The Association for Asian Studies has received notice from CUP that a similar request has been made by China’s General Administration of Press and Publications concerning approximately 100 articles from the Journal of Asian Studies, an AAS publication. The officers of the association are extremely concerned about this violation of academic freedom, and the AAS is in ongoing discussions with CUP about how it will respond to the Chinese government. At the present time, no JAS articles have been removed from CUP website search results in China.

We oppose censorship in any form and continue to promote a free exchange of academic research among scholars around the world. We will post further updates on this rapidly changing situation as soon as possible.

 

Dr. Tim Pringle, the editor of the China Quarterly, has now published an op-ed in The Guardian. He places the current furore in the context of changes in political and academic openness over the past decade, and in particular since President Xi Jinping rose to power in 2012.

Tim Pringle, "China’s Bid to Block My Journal’s Articles is a New Attack on Academic Freedom," The Guardian*, August 21, 2017.

*Note: The Guardian is one of relatively few major newspapers that has not placed its content behind a paywall, so this article should be accessible to H-Asia readers.

NPR just announced that LexisNexis has blocked Chinese access to two of its databases in response to demands to censorship.

It's apparently a much wider problem than just CQ.

So, Cambridge (university, and university press) decided their reputation was more important than making money in China ... but of course just the fact that they DID temporarily bow down to Chinese censorship demands means they already have suffered some damage. 

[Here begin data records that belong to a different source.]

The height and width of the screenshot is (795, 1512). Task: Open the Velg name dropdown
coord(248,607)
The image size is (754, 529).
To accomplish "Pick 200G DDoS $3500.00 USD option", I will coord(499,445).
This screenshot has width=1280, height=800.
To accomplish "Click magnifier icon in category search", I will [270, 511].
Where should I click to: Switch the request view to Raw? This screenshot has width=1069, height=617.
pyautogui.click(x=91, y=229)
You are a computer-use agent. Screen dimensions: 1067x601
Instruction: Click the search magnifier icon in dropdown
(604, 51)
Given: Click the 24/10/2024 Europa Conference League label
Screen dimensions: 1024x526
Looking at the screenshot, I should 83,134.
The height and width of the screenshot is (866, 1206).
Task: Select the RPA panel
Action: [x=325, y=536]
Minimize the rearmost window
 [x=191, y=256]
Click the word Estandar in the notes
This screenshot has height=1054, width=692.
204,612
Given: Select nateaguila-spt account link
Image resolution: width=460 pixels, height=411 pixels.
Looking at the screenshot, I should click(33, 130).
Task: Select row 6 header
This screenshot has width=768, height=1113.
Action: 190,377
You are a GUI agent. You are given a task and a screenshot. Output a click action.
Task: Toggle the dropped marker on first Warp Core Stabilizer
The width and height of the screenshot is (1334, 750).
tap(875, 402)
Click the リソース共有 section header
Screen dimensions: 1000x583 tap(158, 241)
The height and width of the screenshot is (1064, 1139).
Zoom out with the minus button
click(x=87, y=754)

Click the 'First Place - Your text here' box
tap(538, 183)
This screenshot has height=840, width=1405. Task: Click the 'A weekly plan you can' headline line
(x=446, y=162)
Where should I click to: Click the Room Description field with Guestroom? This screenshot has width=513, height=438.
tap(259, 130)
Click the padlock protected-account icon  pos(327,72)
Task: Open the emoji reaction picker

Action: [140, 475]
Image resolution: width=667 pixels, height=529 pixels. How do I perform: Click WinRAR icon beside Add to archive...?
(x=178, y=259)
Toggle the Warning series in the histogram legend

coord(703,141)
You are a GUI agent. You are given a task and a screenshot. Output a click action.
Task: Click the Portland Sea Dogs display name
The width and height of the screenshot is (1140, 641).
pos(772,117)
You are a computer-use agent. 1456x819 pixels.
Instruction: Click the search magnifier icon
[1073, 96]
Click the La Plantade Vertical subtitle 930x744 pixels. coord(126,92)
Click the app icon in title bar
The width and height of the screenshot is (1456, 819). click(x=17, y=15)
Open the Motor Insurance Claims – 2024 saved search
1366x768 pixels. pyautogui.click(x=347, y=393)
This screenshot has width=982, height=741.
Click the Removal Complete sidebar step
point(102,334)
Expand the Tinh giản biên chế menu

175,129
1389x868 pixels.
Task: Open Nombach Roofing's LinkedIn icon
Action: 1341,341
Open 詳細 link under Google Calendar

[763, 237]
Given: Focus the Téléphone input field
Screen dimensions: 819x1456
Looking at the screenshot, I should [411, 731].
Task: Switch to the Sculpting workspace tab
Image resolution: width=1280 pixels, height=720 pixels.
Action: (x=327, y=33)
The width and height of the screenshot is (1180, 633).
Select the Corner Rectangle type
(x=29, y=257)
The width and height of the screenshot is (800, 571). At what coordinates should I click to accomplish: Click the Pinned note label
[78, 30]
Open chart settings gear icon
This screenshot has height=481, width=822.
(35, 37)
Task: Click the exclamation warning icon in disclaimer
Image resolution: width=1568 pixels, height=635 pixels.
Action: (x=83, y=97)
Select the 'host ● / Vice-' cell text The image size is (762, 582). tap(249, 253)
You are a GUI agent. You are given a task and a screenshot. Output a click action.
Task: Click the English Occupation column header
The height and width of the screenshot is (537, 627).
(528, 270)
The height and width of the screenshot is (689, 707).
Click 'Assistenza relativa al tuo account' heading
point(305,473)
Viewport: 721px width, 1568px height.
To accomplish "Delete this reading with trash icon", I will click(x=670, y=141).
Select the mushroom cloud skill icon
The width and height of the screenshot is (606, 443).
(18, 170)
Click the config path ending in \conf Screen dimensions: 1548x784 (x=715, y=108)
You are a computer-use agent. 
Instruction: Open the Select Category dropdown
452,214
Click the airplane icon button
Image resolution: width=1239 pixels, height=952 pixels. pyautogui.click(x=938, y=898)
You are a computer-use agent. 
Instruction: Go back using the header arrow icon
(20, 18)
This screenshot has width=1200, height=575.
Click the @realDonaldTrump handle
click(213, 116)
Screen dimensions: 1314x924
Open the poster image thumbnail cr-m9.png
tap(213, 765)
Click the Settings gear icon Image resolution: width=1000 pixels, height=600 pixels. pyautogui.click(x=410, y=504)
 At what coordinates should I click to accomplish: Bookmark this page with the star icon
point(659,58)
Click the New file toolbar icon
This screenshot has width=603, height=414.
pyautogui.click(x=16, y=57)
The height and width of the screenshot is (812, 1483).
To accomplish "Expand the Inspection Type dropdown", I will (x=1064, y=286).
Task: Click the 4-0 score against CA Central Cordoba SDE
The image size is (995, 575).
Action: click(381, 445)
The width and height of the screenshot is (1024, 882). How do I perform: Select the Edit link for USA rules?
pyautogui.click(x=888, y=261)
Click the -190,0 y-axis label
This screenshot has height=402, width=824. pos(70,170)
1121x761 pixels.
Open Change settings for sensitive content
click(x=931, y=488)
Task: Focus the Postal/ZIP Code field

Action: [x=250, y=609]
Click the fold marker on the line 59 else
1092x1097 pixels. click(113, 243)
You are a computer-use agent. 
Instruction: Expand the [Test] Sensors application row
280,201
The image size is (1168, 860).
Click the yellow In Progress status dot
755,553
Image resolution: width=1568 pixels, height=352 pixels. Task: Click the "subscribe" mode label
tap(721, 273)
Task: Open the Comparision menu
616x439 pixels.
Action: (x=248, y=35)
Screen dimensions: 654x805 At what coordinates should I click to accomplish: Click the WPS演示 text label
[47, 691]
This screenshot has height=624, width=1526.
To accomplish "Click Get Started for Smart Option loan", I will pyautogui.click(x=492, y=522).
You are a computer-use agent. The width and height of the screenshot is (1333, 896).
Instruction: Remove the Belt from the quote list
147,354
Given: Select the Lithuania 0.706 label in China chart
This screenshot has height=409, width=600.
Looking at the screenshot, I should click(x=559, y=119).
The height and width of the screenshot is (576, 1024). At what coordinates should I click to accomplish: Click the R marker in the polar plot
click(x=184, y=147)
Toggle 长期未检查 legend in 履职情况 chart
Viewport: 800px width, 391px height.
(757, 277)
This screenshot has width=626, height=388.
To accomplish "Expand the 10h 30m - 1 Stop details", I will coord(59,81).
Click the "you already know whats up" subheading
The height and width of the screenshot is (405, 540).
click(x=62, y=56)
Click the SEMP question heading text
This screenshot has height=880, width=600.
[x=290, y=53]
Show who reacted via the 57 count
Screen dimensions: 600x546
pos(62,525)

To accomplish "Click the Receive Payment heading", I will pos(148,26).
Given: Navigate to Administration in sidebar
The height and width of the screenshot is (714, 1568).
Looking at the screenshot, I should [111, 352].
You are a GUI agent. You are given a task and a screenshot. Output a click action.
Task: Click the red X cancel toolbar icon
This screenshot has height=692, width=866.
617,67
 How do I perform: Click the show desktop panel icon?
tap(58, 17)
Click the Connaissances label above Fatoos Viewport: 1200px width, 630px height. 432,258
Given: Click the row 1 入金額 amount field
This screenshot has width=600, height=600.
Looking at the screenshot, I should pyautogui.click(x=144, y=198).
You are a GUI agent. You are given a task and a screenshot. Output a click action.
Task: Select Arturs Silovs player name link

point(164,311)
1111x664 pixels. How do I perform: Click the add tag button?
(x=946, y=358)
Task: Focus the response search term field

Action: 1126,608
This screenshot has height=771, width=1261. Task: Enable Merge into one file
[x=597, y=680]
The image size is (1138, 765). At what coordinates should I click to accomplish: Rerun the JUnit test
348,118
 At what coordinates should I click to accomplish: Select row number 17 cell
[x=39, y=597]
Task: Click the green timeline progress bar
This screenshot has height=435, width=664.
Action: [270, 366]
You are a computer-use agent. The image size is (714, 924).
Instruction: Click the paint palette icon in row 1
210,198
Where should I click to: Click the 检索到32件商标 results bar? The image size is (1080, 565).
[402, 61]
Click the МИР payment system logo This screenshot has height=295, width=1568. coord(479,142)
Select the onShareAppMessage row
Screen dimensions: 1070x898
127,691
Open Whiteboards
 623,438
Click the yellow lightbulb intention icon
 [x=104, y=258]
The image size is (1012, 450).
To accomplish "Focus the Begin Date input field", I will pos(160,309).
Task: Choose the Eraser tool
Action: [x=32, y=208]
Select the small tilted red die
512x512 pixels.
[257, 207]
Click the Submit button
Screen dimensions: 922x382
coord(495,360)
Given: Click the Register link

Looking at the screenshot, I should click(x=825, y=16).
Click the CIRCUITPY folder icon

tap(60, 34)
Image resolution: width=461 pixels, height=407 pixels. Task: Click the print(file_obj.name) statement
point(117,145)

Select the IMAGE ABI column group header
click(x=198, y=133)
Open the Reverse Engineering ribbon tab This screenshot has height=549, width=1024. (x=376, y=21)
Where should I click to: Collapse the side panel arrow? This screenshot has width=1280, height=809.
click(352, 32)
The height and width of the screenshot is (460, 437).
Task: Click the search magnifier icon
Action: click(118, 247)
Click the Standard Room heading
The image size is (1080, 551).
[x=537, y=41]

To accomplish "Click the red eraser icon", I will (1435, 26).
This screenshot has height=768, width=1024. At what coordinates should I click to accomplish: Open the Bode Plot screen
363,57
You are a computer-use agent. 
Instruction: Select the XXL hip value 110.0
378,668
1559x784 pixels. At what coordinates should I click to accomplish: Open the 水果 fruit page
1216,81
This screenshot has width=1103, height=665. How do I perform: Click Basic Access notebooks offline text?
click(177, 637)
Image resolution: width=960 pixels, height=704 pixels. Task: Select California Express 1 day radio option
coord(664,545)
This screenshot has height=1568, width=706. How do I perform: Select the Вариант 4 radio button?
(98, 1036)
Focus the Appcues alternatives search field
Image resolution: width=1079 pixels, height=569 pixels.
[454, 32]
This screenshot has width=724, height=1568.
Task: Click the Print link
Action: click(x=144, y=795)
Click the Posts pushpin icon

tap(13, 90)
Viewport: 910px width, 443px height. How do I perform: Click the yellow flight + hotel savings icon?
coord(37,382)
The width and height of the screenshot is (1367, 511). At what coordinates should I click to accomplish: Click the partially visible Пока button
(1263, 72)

Whoever at Cambridge wrote that naive sentence I commented on, about the long-term hope that China will improve because they've joined the International Publisher's Assn, will now be regretting that, after their university overrode them. And maybe now, more people outside China can learn from this, and stand up to China's government's attempts to force their censorship regime onto others -- which I think is the really big story, and they are the ones whose reputation should suffer more: Note that they even censored the news about the Cambridge reversal (it's pathetic, cowardly really, the way they are so scared of the news).

Now it remains to see the response to Cambridge by the Chinese authorities, but since their general policy now is to try to censor every written word and to prohibit anything they can't censor, we can expect they will now block everything Cambridge, so as to try to frighten other publishers.  BTW, the Cambridge statement mentions only the articles, no word on the 1000 Cambridge ebooks also reported to be selectively self-censored on Chinese orders.

See too:  http://www.bbc.com/news/business-40998129

Magnus Fiskesjö
Cornell University
nf42@cornell.edu

On August 18, 2017, the Association for Asian Studies (AAS) was informed that Chinese authorities had requested Cambridge University Press (CUP) remove 94 Journal of Asian Studies (JAS) articles and book reviews from its website in the People’s Republic of China. The AAS and CUP refused that request, and no JAS articles or book reviews have been blocked in China.

A PDF of the complete list that AAS received from CUP of the “sensitive” JAS pieces as identified by Chinese authorities and organized chronologically (oldest to newest) is available at the AAS #AsiaNow blog:

http://www.asian-studies.org/asia-now/entryid/85/list-of-jas-articles-identified-for-block...

 

The China Quarterly has published its first issue since the news of the Cambridge University Press censorship case broke in August.

It includes an open-access Foreword by the China Quarterly's editor, Tim Pringle, regarding this case and the journal's editorial policies.